UK fishers in line for compensation following government decision to restrict pollock catch

Small boats in Dorset, U.K.
Small boats in Dorset, U.K. | Photo courtesy of Starsphinx/Shutterstock
2 Min

U.K. fishers most impacted by new zero-catch restrictions on pollock could be compensated under a new scheme announced by U.K. Environment Secretary Steve Barclay.

The move follows government engagement with industry to best determine how to support the sector after making its decision to only allow pollock to be caught as bycatch.

“I fully recognize the impact that the bycatch-only advice has had on pollock fishers in Southwest [England] and have, therefore, acted to provide support to those most affected,” Barclay said in a statement. “The compensation scheme will support these hardworking fishers and provide them with an opportunity to move away from a reliance on the pollock fishery as we work to further support the recovery of the stock.”

According to the U.K. Department for Environment, Food, and Rural Affairs (Defra), the scheme will see around 50 vessel owners, who can no longer target pollock in 2024, forcing some to cease operations and lose all or some of their income, directly compensated for half their income lost due to the bycatch-only pollock fishery. Defra said the move is part of U.K. government’s work to back British fishers, with a modern and resilient industry underpinned by sustainable fish stocks and a healthy marine environment.

Those who were reliant on pollock for at least 30 percent of their 2023 income – mostly 10-meter-and-under inshore vessels using handlines – will receive compensation equal to 50 percent of the total value of pollock landings they made in 2023 in Western Waters (Area 7). Incomes will be verified using landings data held by the Marine Management Organization.
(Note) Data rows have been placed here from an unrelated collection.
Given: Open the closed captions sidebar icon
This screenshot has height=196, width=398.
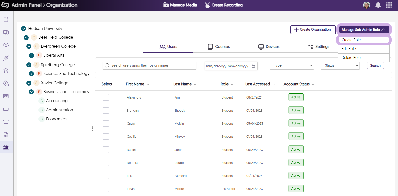Looking at the screenshot, I should pos(6,96).
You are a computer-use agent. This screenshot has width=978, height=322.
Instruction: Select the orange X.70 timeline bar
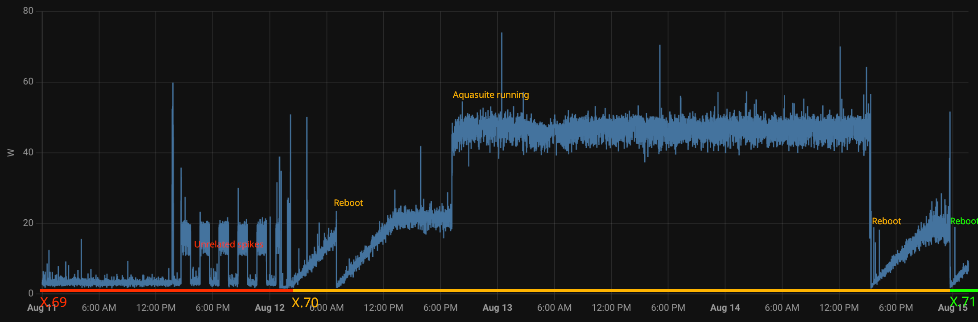[x=620, y=291]
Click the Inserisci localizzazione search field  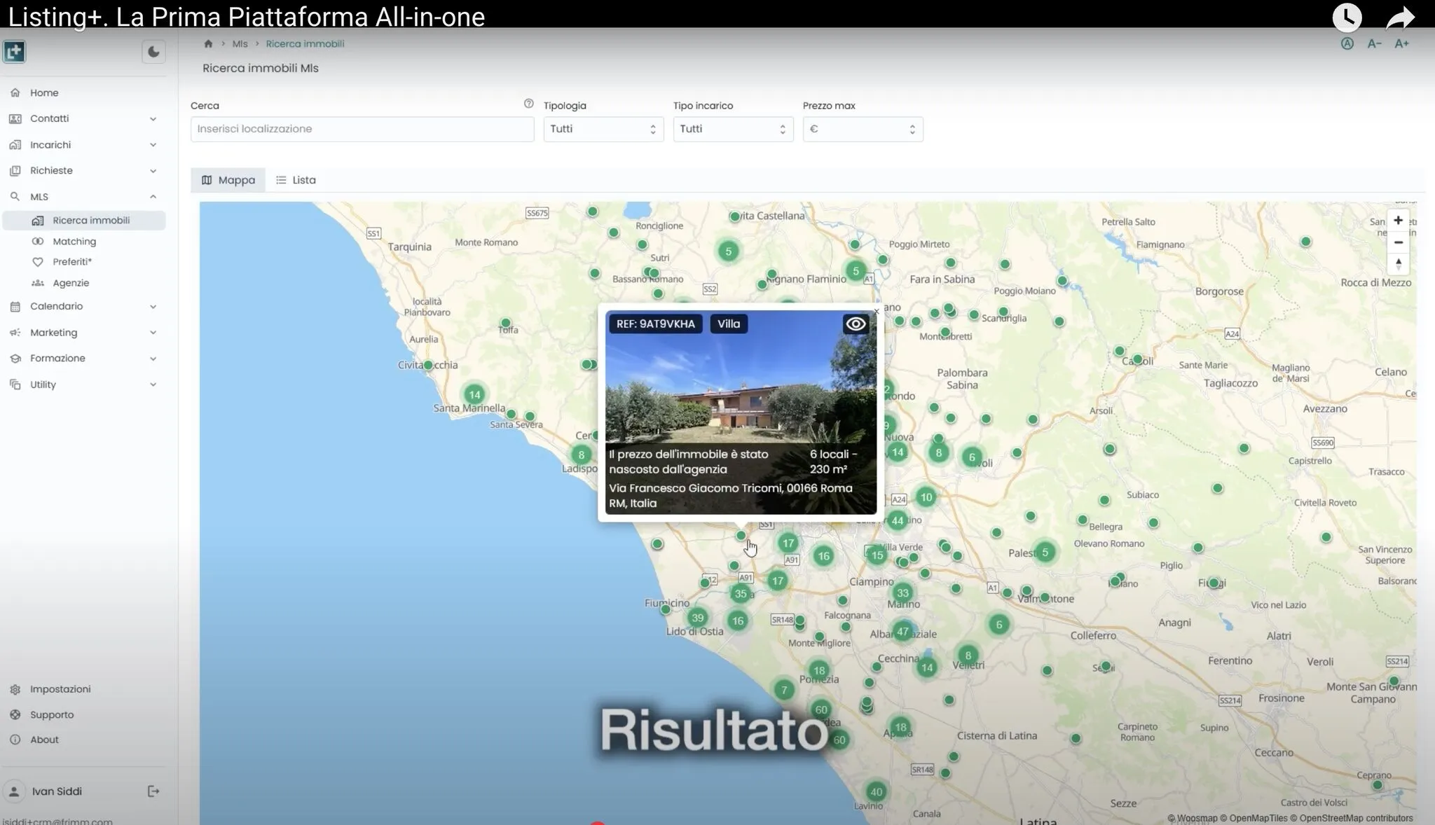pyautogui.click(x=362, y=129)
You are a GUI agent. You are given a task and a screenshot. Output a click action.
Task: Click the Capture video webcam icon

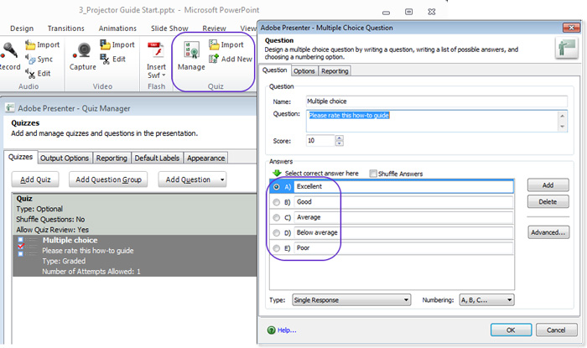(82, 52)
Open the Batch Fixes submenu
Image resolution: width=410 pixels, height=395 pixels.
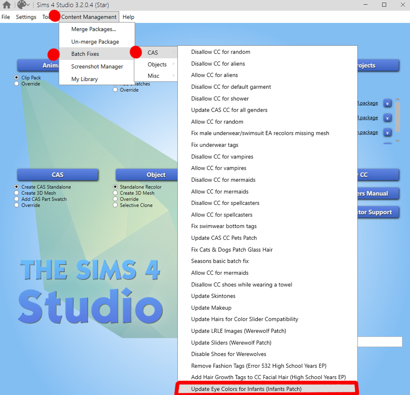[85, 54]
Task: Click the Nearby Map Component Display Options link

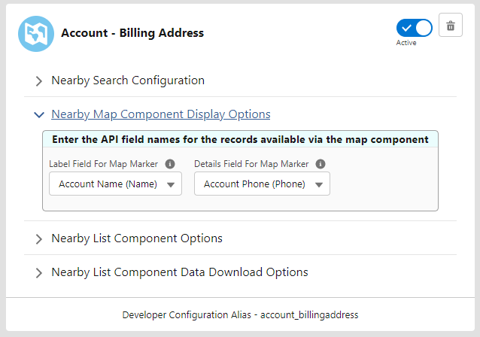Action: tap(160, 114)
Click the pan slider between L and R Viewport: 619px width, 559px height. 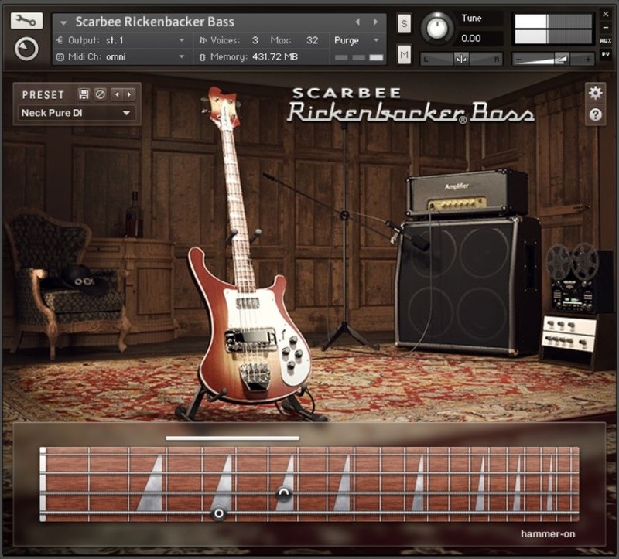point(461,59)
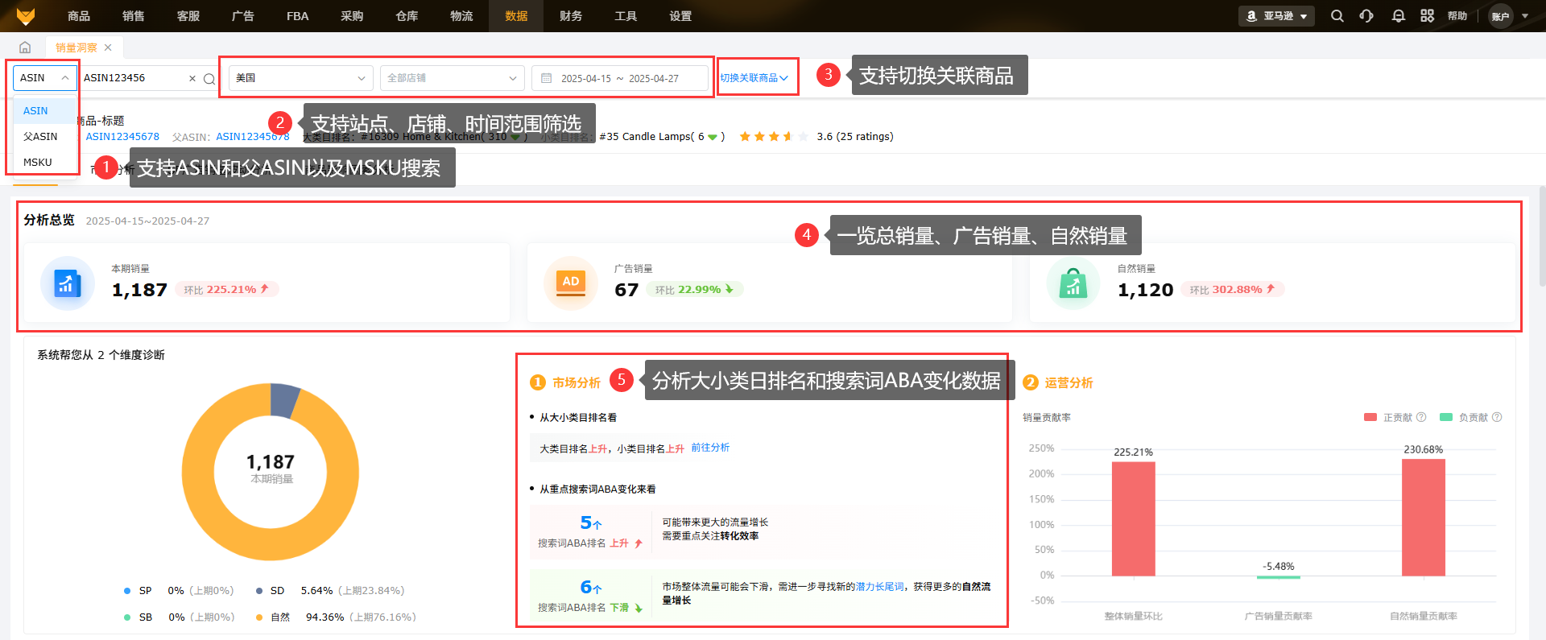The image size is (1546, 640).
Task: Expand the 美国 site dropdown
Action: click(x=300, y=78)
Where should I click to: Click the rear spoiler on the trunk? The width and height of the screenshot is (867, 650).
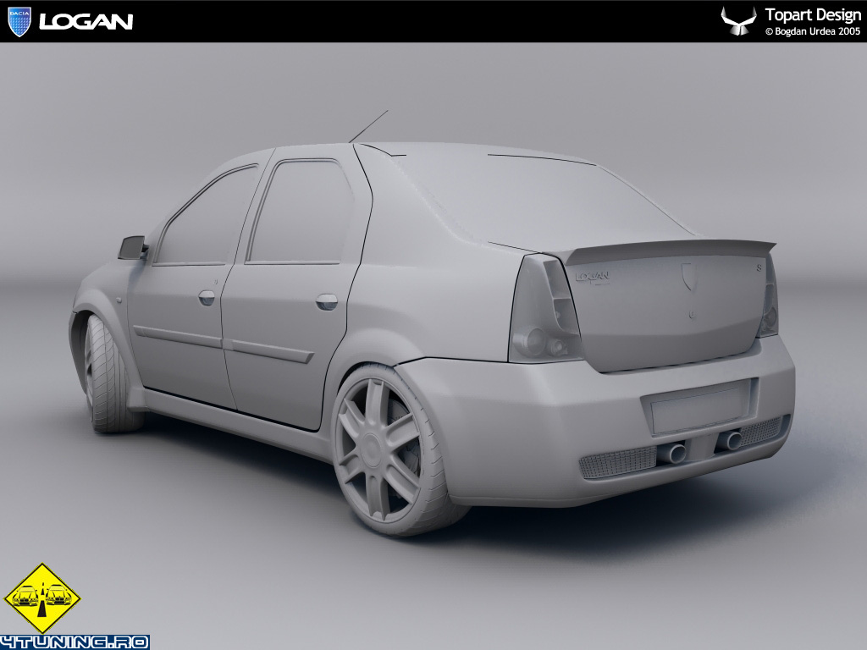click(669, 250)
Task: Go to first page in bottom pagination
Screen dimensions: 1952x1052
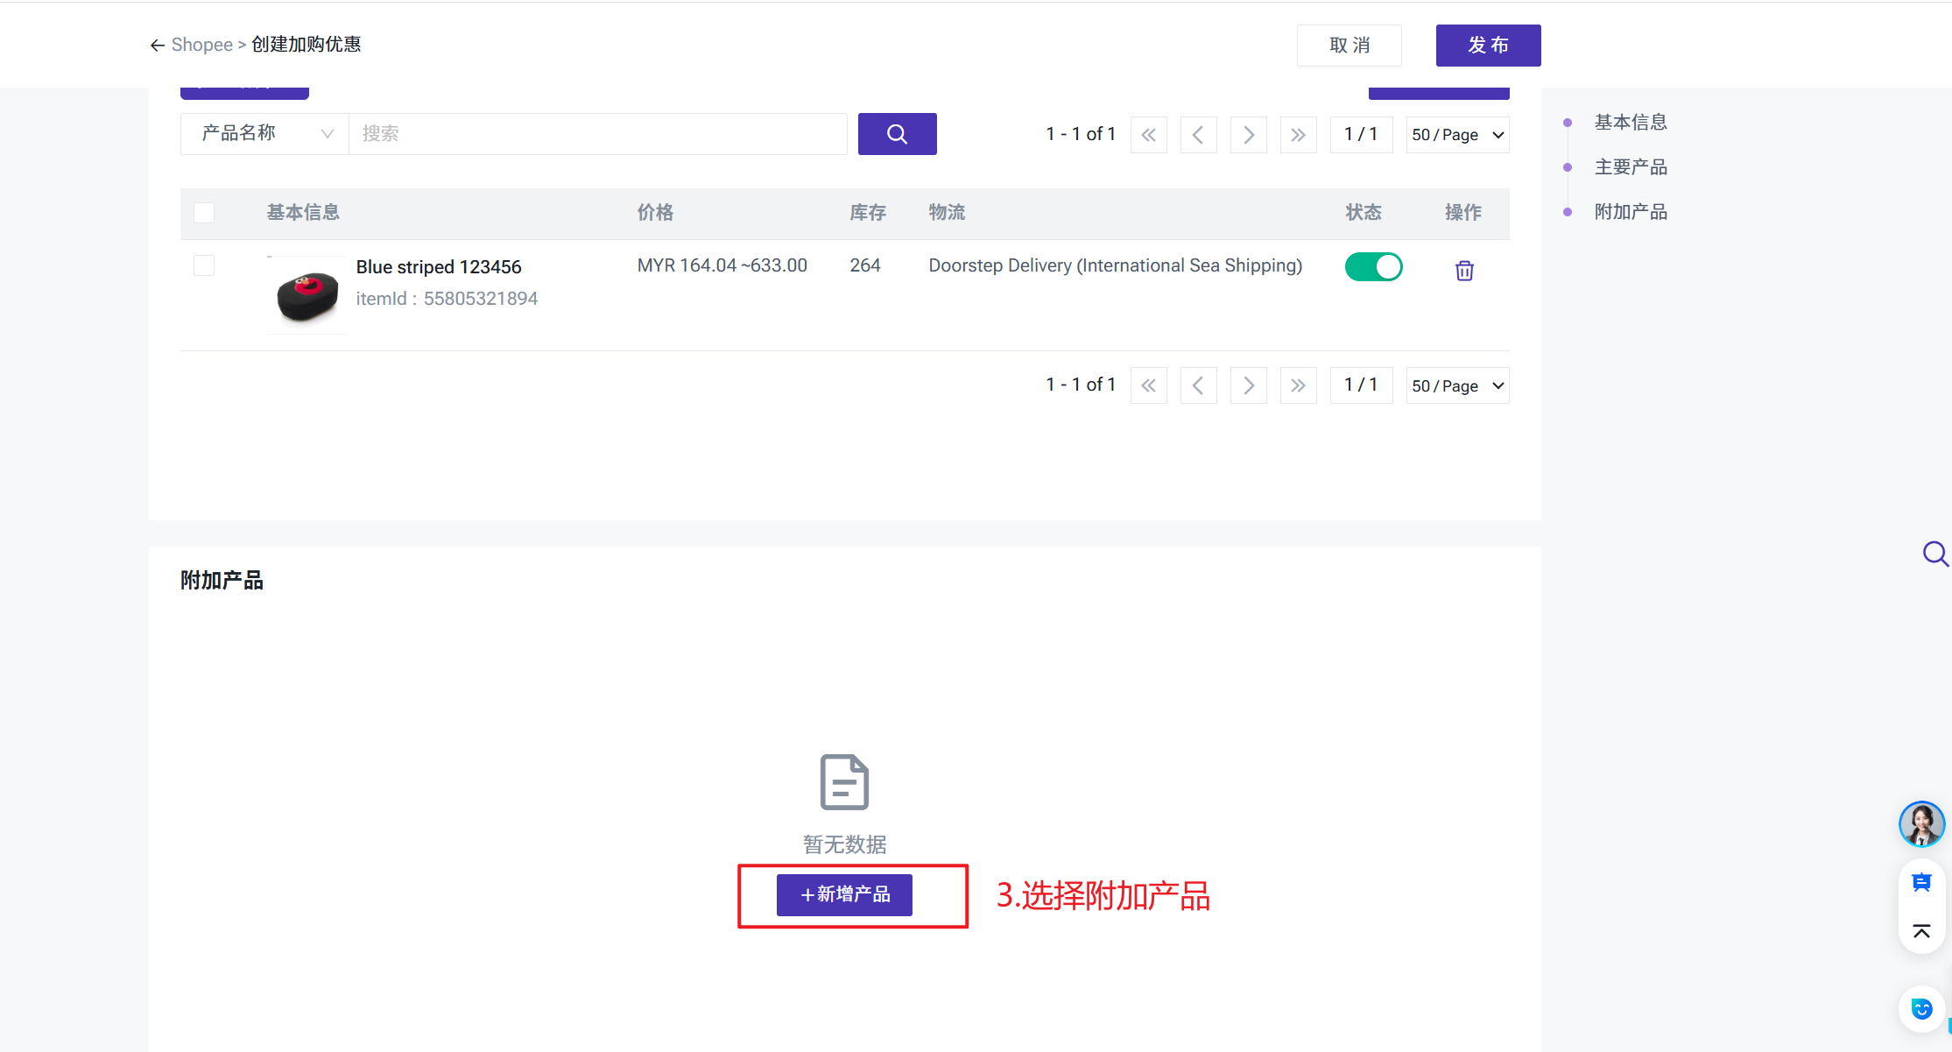Action: [x=1148, y=385]
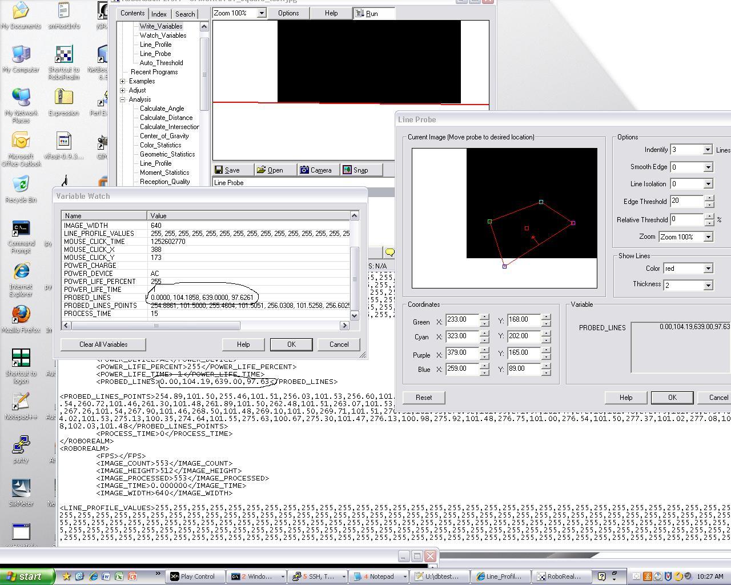The width and height of the screenshot is (731, 585).
Task: Expand the Examples tree node
Action: (x=123, y=81)
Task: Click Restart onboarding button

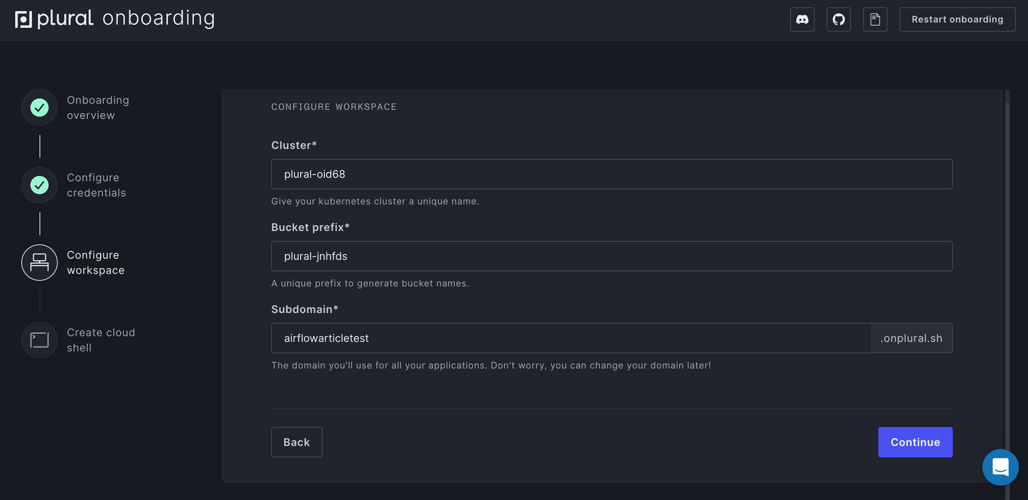Action: tap(957, 20)
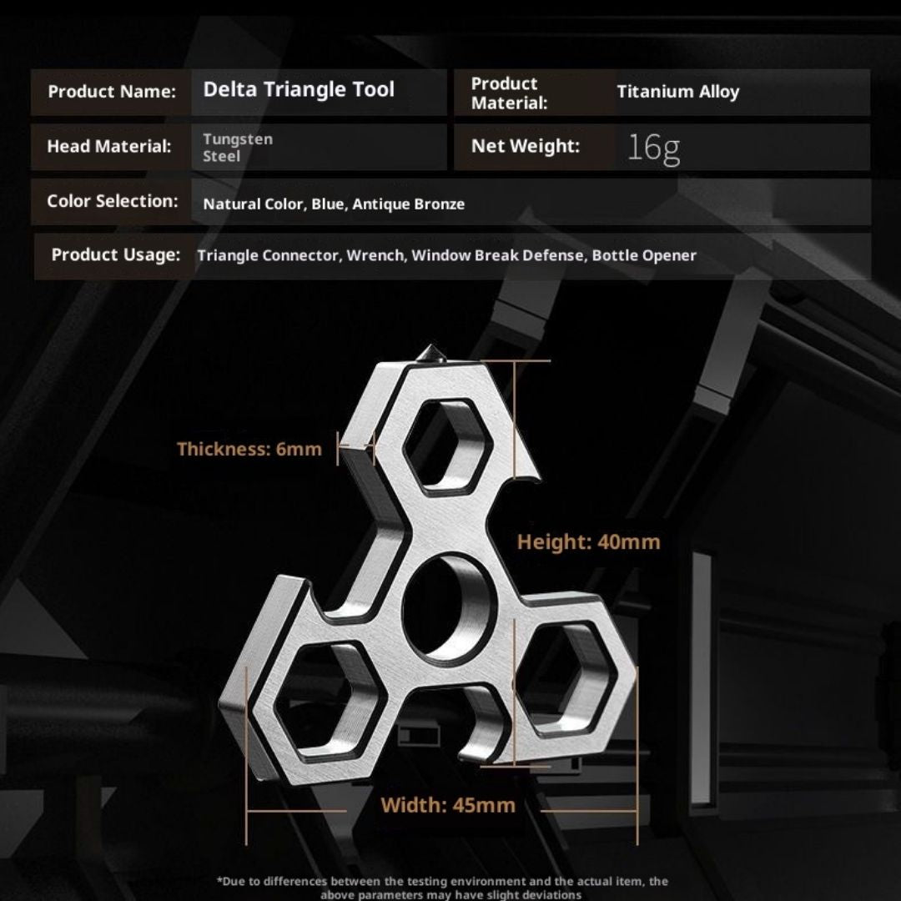Screen dimensions: 901x901
Task: Click the Color Selection label
Action: click(x=113, y=201)
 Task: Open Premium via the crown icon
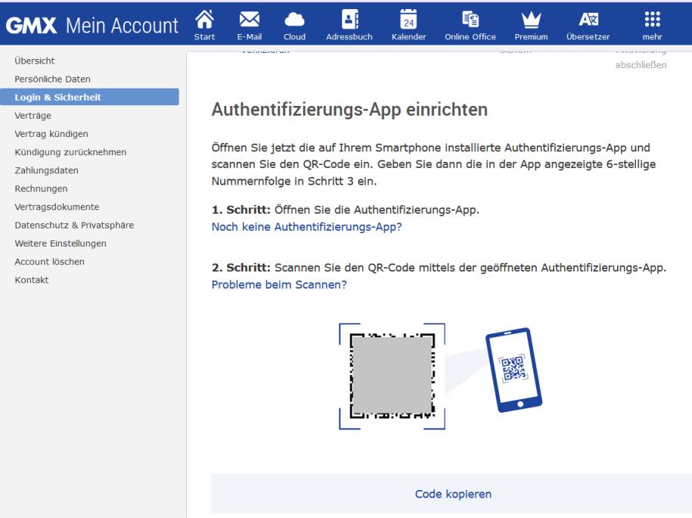coord(531,23)
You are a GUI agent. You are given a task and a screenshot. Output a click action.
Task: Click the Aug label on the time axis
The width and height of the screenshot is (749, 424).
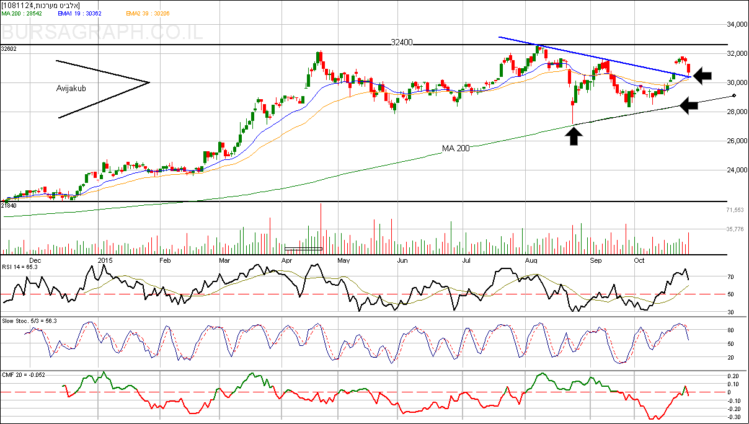pyautogui.click(x=531, y=261)
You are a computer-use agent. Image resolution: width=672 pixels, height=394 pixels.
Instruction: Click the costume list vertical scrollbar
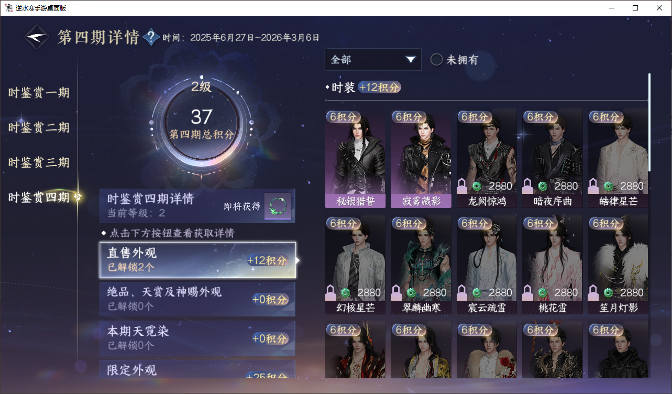[649, 122]
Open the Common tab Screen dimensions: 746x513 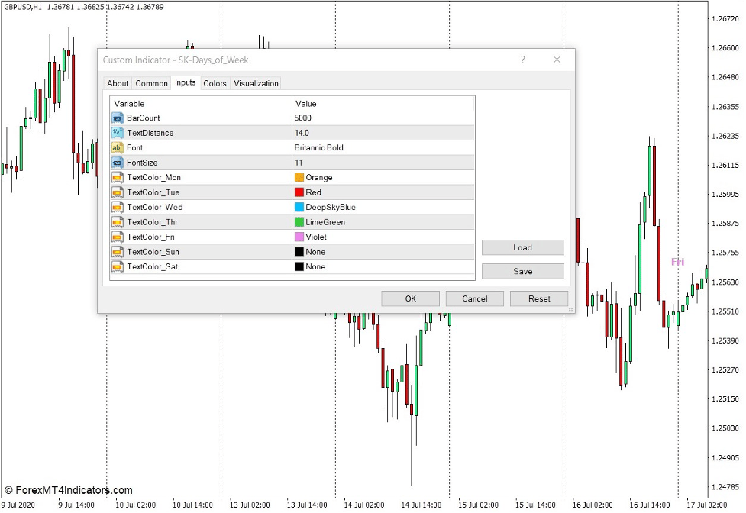pyautogui.click(x=151, y=83)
The affected fishermen have had their applications fast-tracked for a share of GBP 6 million (USD 7.5 million, EUR 7 million) in grant funding available through the Fisheries and Seafood Scheme. Separately, they were also offered the opportunity to be paid for their participation in a new scientific study which will aim to understand more about the stock structure of pollock and sell the pollock that they catch as part of the study.

In June 2023, the International Council for the Exploration of the Seas (ICES) advised the 2024 total allowable catch (TAC) for pollock in Western waters should be set at zero to ensure the long-term sustainability of the stock. In annual negotiations with the European Union, the United Kingdom secured a bycatch TAC for this stock of around 200 metric tons (MT).